Wide & Deep Learning for Recommender Systems (2016)

In this paper, we present Wide & Deep learning — jointly trained wide linear models and deep neural networks — to combine the benefits of memorization and generalization for recommender systems.

hypothesis

1. 推荐系统简介

一个完整的推荐系统主要分为两个部分：retrieval和ranking，如图1所示（The retrieval system returns a short list of items that best match the query using various signals , usually a combination of machine-learned models and human-defined rules; the ranking system ranks all items by their scores）。

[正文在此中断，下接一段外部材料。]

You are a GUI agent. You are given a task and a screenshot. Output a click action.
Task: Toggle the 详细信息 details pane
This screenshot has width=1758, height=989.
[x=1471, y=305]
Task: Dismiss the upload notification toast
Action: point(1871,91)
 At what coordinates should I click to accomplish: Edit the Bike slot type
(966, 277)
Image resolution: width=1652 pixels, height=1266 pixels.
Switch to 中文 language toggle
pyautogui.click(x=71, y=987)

图1 Overview of the recommender system

2. WIDE & DEEP LEARNING

该论文提出了一种用于ranking模块的Wide & Deep learning framework，如图2所示。

图2 The spectrum of Wide & Deep models

该框架包括两个部分：Wide Component和Deep Component。那么，为什么需要这两个部分呢？论文中给出了解释：

Memorization of feature interactions through a wide set of cross-product feature transformations are effective and interpretable, while generalization requires more feature engineering effort
With less feature engineering, deep neural networks can generalize better to unseen feature combinations through low-dimensional dense embeddings learned for the sparse features

另外，在整个框架中，Wide Component和Deep Component进行joint training，即两者的结果输入到一个logistic loss function中，如图3所示，因此在训练过程中同时更新各自的参数。

图3 Wide & Deep model

该论文以Apps推荐为例，给出了Wide & Deep model的落地方案。图4为该Apps推荐系统的pipeline，主要包括Data Generation、Model Training以及Model Serving这三个部分：

Data Generation：用于生成训练数据
Model Training：模型训练，模型的具体结构如图5所示
Model Serving：模型部署（响应时间为10 ms左右）

图4 Apps recommendation pipeline overview

图5 Wide & Deep model structure for apps recommendation

图6展示了Offline AUC/Online Acquisition Gain的实验结果。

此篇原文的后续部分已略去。